SHORT TASK: Quote everything in the pet waste survey text from "27th September 2017" down to "fine on average.", word for word.

27th September 2017
Are you guilty of not picking up your pet’s poo?
Our new survey has discovered that one in four Brits refuse to pick up their pet’s waste, with Gloucester being revealed as the UK’s worst for cleaning up after their pets.
Just under half (47%) of the respondents from South West city have claimed that they don’t bother cleaning up their pet’s mess – whilst escaping a fine at the same time.
Former dog poo hotspot Coventry (42%) and Oxford (42%) follow Gloucester as the most common place you’d spot discarded pet mess.
Wrexham was revealed to be the dog poo capital of the UK, with the average resident spotting six dog poos a day, with those penalised facing a staggering £450 fine on average.
In regard to those being fined for not picking up pet poo, Leeds heads the way, with 27% of pet owners being penalised for neglecting pet mess. Leeds residents are followed by those in Coventry (25%) and Wrexham (20%) who’ve been revealed to be the cities with the most pet poo fines.
In fact, our survey discovered that the average British pet owner is fined £262 for fleeing the scene of the crime.

SOURCE EXCERPT:
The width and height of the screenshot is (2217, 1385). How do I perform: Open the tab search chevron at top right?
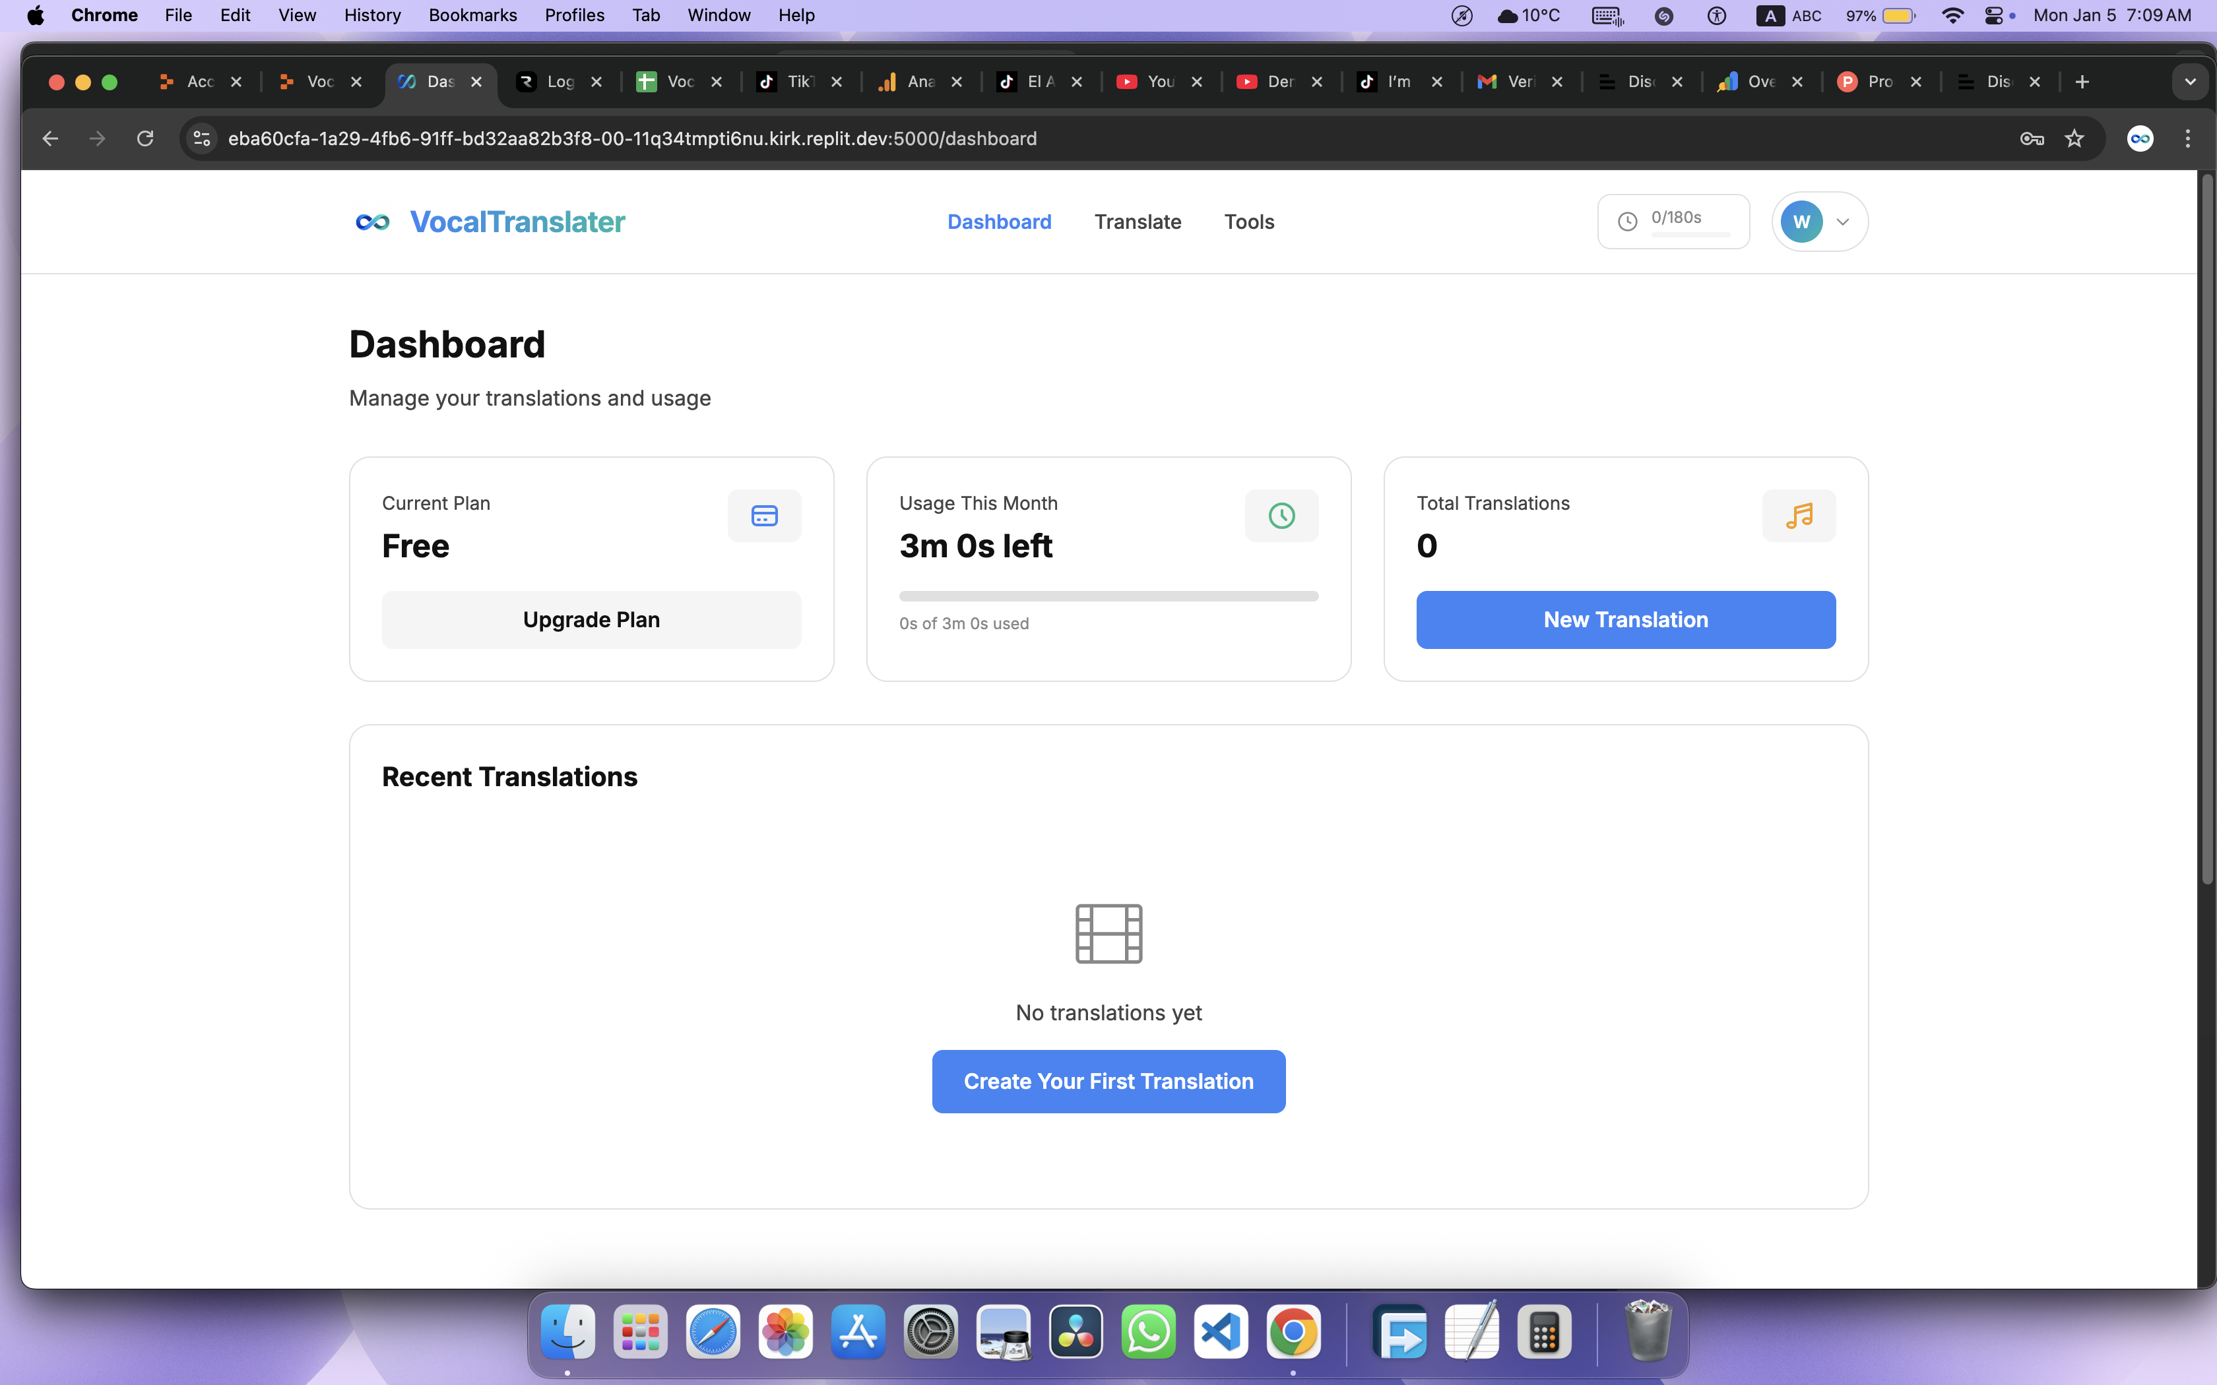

TASK SOLUTION:
27th September 2017
Are you guilty of not picking up your pet’s poo?
Our new survey has discovered that one in four Brits refuse to pick up their pet’s waste, with Gloucester being revealed as the UK’s worst for cleaning up after their pets.
Just under half (47%) of the respondents from South West city have claimed that they don’t bother cleaning up their pet’s mess – whilst escaping a fine at the same time.
Former dog poo hotspot Coventry (42%) and Oxford (42%) follow Gloucester as the most common place you’d spot discarded pet mess.
Wrexham was revealed to be the dog poo capital of the UK, with the average resident spotting six dog poos a day, with those penalised facing a staggering £450 fine on average.